Chapter four, “The Corruption and Restoration of Libertas as Freedom of Speech and Expression”, turns to libertas as free speech, which was lost during the Principate due to adulatio and dominatio. Tacitus begins this discussion in the prologue of the Agricola, and it culminates in the trial of Cremutius Cordus ( Ann. 4.34-35). Much of this chapter reviews the arguments of others, opening with analyses of Tacitus’ denunciation of adulatio and book burning before focusing on Cremutius. Strunk’s reading brings together useful comparative material and serves as a necessary step on the way to his summative argument in chapter five.

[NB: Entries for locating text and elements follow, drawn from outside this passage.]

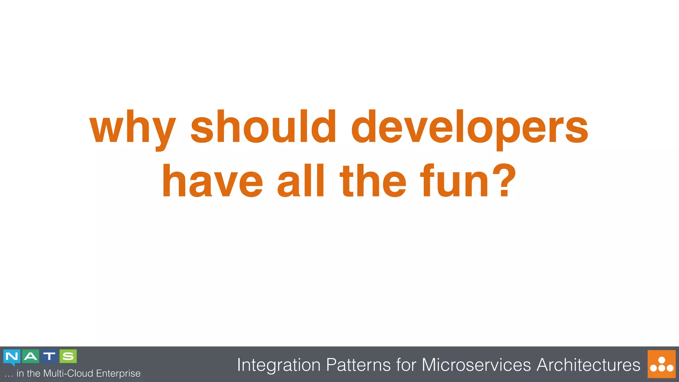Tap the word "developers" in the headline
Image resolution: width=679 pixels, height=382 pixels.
(x=469, y=128)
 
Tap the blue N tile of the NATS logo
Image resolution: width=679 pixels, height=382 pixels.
(x=12, y=356)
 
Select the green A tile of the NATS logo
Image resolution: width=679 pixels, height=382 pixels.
(x=31, y=356)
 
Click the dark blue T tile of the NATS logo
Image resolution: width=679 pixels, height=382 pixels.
(x=49, y=356)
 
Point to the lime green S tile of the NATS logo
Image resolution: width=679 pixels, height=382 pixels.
(x=68, y=356)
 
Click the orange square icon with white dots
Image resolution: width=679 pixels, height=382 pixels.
(x=661, y=364)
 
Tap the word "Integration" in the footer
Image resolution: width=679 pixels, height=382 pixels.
(x=279, y=365)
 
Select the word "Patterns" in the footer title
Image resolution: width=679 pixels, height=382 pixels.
(x=358, y=365)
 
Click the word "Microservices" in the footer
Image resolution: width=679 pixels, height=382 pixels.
(x=476, y=365)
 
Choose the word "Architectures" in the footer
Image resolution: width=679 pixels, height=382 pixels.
(x=588, y=365)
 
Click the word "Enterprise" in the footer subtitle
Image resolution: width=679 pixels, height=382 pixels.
(x=118, y=373)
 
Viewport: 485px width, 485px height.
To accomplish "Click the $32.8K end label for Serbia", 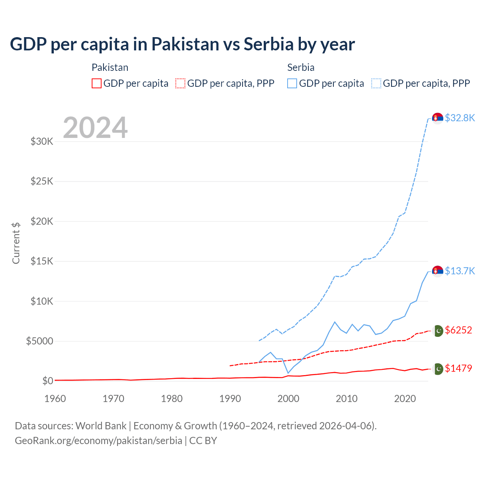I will (460, 118).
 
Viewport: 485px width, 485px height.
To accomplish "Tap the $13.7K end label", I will (460, 271).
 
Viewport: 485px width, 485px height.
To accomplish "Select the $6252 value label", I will (458, 330).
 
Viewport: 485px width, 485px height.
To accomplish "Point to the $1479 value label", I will (458, 368).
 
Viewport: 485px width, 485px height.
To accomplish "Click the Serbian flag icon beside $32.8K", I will (438, 118).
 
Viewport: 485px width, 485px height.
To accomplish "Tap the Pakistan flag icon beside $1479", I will (438, 369).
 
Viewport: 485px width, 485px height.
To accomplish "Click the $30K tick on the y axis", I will (42, 142).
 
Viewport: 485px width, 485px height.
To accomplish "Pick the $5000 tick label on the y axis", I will (39, 341).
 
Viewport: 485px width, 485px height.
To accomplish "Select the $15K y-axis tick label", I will (42, 261).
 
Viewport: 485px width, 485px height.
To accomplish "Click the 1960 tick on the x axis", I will (55, 399).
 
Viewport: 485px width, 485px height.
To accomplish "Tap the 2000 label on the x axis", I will (288, 399).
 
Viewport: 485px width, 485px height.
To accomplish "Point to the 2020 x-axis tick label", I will (405, 399).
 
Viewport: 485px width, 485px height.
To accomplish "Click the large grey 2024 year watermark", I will (95, 128).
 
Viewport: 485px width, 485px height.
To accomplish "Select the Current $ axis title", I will (16, 243).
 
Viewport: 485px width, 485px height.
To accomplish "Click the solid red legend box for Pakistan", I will (97, 83).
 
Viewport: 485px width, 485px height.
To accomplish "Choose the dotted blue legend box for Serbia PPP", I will (376, 83).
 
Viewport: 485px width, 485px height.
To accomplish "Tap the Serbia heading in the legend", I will (301, 67).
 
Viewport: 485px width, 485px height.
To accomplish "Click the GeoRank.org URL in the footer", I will (99, 441).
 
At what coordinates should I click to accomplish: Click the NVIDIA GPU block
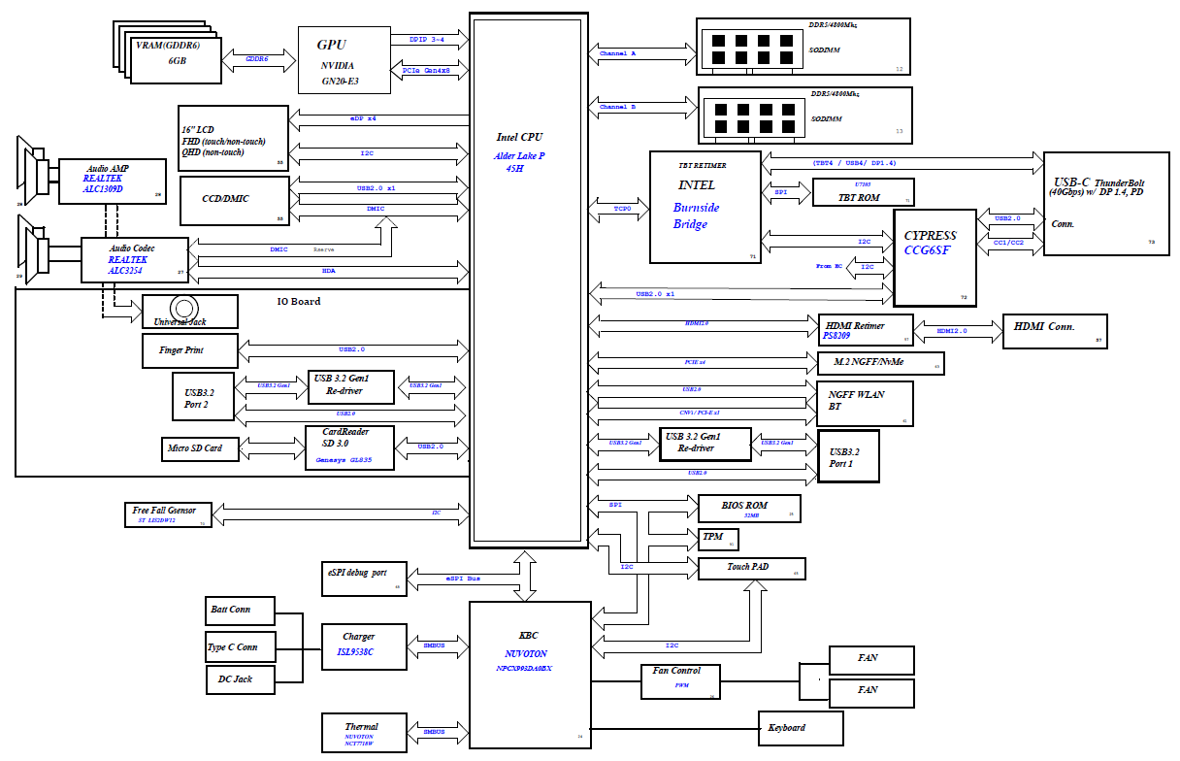(x=344, y=60)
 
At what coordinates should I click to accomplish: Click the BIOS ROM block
(x=749, y=508)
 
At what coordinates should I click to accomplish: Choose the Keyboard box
(x=800, y=727)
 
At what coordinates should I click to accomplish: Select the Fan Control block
(x=682, y=681)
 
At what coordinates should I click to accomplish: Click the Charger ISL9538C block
(x=363, y=645)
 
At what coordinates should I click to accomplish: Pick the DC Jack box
(x=241, y=678)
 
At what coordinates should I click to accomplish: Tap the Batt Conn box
(x=241, y=611)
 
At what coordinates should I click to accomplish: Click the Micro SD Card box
(x=199, y=448)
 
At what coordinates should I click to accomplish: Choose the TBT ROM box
(x=862, y=192)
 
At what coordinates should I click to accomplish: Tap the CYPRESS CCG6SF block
(x=934, y=256)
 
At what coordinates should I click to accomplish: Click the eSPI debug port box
(x=363, y=578)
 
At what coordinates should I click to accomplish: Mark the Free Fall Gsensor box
(x=168, y=514)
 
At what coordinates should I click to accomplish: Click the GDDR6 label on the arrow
(x=257, y=58)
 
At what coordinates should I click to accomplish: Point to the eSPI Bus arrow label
(x=463, y=579)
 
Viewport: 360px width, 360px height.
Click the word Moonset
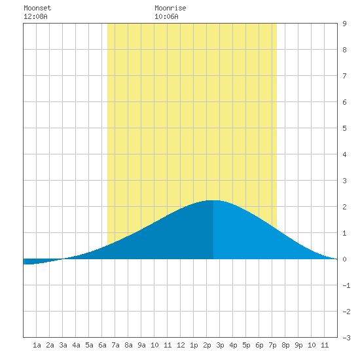point(37,8)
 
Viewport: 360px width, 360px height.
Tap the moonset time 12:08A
point(35,16)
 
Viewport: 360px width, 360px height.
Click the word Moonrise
point(170,8)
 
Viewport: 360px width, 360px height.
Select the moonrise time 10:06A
point(166,16)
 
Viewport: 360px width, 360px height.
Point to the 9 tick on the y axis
point(344,24)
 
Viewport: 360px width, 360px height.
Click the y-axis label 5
point(344,128)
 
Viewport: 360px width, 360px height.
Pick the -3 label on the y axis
point(346,338)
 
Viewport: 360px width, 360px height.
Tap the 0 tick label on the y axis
point(344,259)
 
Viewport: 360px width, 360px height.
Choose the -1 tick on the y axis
point(346,285)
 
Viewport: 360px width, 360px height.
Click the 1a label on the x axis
point(37,345)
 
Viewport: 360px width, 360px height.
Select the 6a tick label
point(102,345)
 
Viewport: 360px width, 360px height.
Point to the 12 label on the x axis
point(181,345)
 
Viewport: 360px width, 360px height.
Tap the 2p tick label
point(207,345)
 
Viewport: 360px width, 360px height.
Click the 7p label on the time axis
point(272,345)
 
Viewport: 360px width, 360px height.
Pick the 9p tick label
point(298,345)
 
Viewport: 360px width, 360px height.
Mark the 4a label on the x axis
point(76,345)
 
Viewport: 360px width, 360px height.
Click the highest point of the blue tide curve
point(213,200)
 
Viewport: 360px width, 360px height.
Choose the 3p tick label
point(220,345)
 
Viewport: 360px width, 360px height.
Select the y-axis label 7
point(344,76)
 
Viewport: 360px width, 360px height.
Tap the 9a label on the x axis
point(141,345)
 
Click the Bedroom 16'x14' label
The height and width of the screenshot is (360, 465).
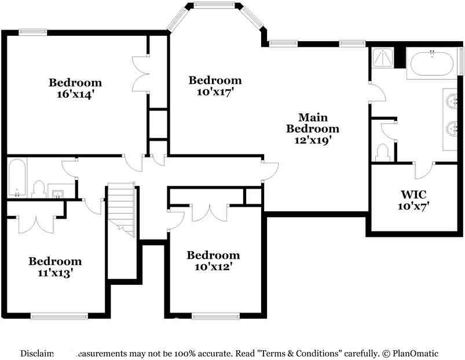pyautogui.click(x=75, y=88)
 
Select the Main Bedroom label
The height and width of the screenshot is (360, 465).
pyautogui.click(x=312, y=123)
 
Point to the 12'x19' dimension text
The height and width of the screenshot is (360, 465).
pyautogui.click(x=312, y=139)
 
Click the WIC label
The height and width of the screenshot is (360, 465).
pyautogui.click(x=413, y=194)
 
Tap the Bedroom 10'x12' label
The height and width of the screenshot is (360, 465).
pyautogui.click(x=213, y=260)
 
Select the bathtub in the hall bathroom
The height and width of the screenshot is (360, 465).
pyautogui.click(x=16, y=178)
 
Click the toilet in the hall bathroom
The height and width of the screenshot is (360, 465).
pyautogui.click(x=39, y=189)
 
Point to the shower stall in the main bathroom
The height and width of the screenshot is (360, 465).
pyautogui.click(x=382, y=58)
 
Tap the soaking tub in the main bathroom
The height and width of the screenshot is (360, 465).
pyautogui.click(x=431, y=63)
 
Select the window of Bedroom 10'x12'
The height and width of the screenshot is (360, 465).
pyautogui.click(x=215, y=316)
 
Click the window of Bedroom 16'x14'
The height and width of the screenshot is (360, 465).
pyautogui.click(x=32, y=32)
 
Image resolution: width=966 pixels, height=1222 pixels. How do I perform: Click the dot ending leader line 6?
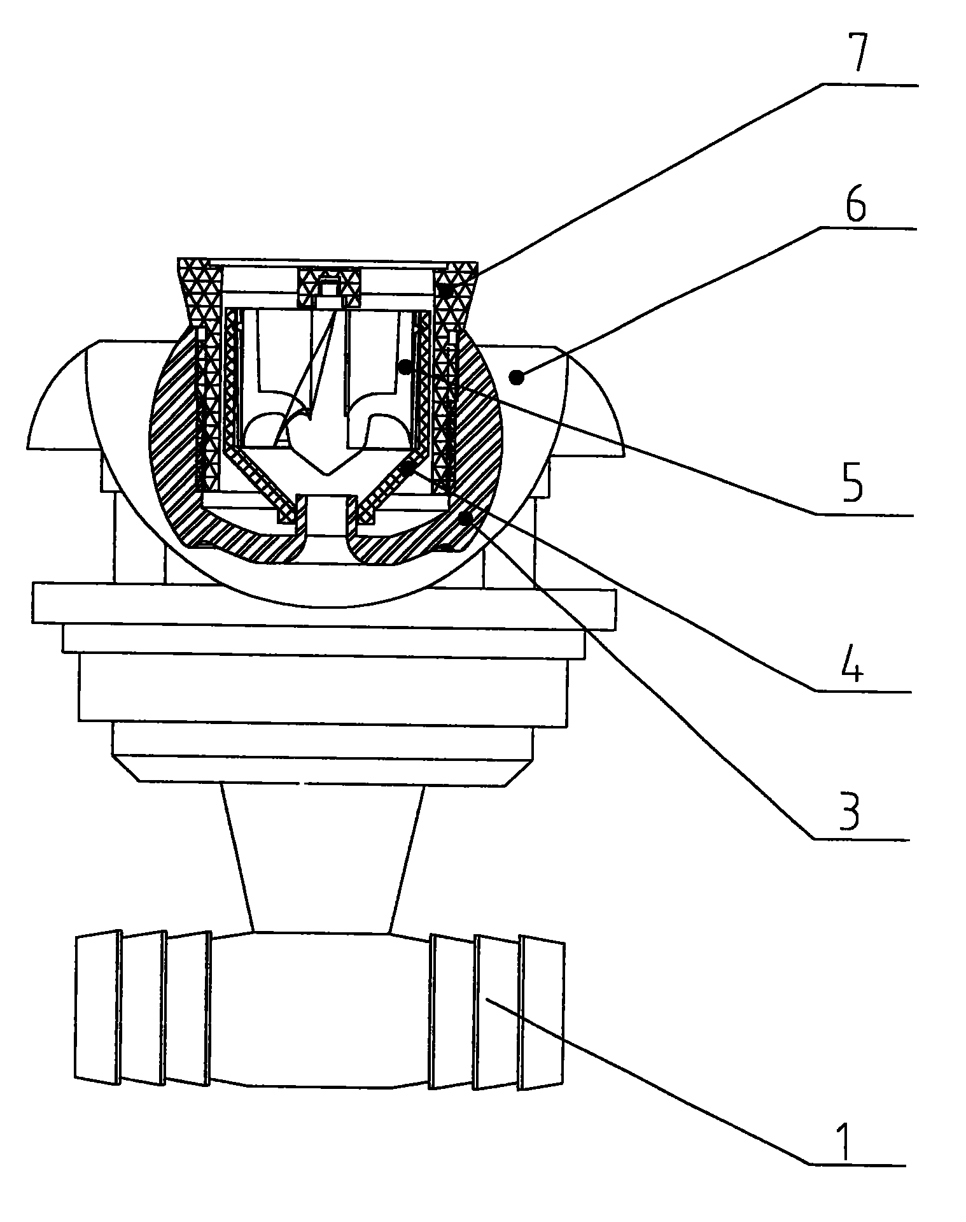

In the final chapter, “A Historian after Libertas ”, Strunk claims Tacitus’ writing was an act of libertas and that Tacitus’ understanding of political libertas, as outlined in the prior chapters, clearly marks him as a republican. This chapter poses the strongest of Strunk’s arguments, beginning with Tacitus’ prologues as indicators of his desire to continue in the vein of pre-Augustan historians, those who operated with libertas. Book one of the Annals demonstrates the trajectory from libertas to servitium under the Principate, and the breakdown of the annalistic format in this work reflects the dismantling of Republican institutions. Strunk argues, “It was the institution of the Principate, not the princeps alone, which determined the status of libertas ” (179). Strunk builds on Syme’s study of obituaries in Annals book three to illustrate that these passages indicate the Principate’s misunderstanding of how to bestow honor and dishonor.5 Tacitus undermines the Principate by honoring the jurist Antistius Labeo rather than Ateius Capito ( Ann. 3.75.1-2), and the synkrisis of the two men juxtaposes incorrupta libertas with obsequium dominantibus (173). The chapter concludes, “The writings of Tacitus are a monument to the struggle for and the survival of libertas under the Principate” (181).

Strunk ends with a brief epilogue, “Our Tacitus,” formulated as a response to Syme’s evaluation of Tacitus as a republican in his writing but a monarchist in his life and politics.6 The concept of a republic remains difficult to determine, but Strunk defines libertas as its “essence” (185).

In its focused argumentation and expanded analyses of Tacitean exempla, History after Liberty is a helpful addition to scholarship on Tacitus and the concept of libertas as represented by Roman historians. Strunk is clear in his intention and in his relationship to prior scholarship throughout, providing insight into Tacitus’ self-positioning as a champion of libertas in his own right.

Notes

1. Wirszubski, C. 1950. Libertas as a Political Idea at Rome during the Late Republic and the Early Principate. Cambridge: Cambridge University Press.

2. Sailor, D. 2008. Writing and Empire in Tacitus. Cambridge: Cambridge University Press.

3. Liebeschuetz, W. 1966. “The Theme of Liberty in the Agricola of Tacitus.” CQ 16: 126-39.

4. Ash, R. 2006. “Following in the Footsteps of Lucullus? Tacitus’s Characterisation of Corbulo.” Arethusa 39: 355-75.

5. Syme, R. 1970. “Obituaries in Tacitus,” In Ten Studies in Tacitus, 79-90. Oxford: Clarendon Press.

6. Syme, R. 1939. The Roman Revolution. Oxford: Oxford University Press. 517.